◆ **DOCUMENT SEGMENT**:
----
>>21000983Dorsolateral frontal lobe syndrome goes by many names. Some of which include "convexity syndrome," "apathetic syndrome," "abulia," or "frontal lobe avolitional syndrome." I like convexity syndrome so let's use that for the time being.
Some coarse brain disease which might cause convexity syndrome includes brain damage from head trauma/stroke, hallucinogen use, and pick's disease (frontotemporal dementia), to name a few.
Idiopathic convexity syndrome is synonymous with schizophrenia spectrum disorders.
By itself, it might be called "schizoid disorder."
In the presence of subcortical aphasia and positive psychotic symptoms, depending upon the severity of the latter it may be called either "schizotypal disorder" or "schizophrenia."
In all three the presence of convexity syndrome is required to make the diagnosis.
----
◆ **SUPPLIED RECORDS**:
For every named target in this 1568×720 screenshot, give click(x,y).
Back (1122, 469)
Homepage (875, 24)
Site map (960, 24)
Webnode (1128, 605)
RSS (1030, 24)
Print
----
◆ **TO DO**:
Could you resume the passage on convexity syndrome after its final sentence and carry it forward?

◆ **RESULT OF THE TASK**:
Convexity syndrome is not the only cause of negative symptoms. On the psychiatric side, melancholic depression causes negative symptoms. On the neurologic side, parkinson's disease is a well known cause of negative symptoms. There are other causes but those are the big two.
Now that's taking a whole bunch of different phenomena together and labelling it "negative symptoms." In the case it's not all due to one cause, it could look like, for an extreme example,
>flat affect and social withdrawal due to autism>avolition and anhedonia due to carbon monoxide poisoning (fahr's syndrome)>alogia due to previous strokeAnd so on. You get the picture? Not all of those things can be bundled together into "negative symptoms" because that itself is a syndrome, and syndromes cannot be diagnosed if their constituent parts are all due to separate causes. It can look like all the boxes are checked off but actually looking at it further it's easy to see it's not the same thing at all.
This is a really longwinded way of saying good news! If you don't have convexity syndrome then all schizophrenia spectrum disorders are ruled out!!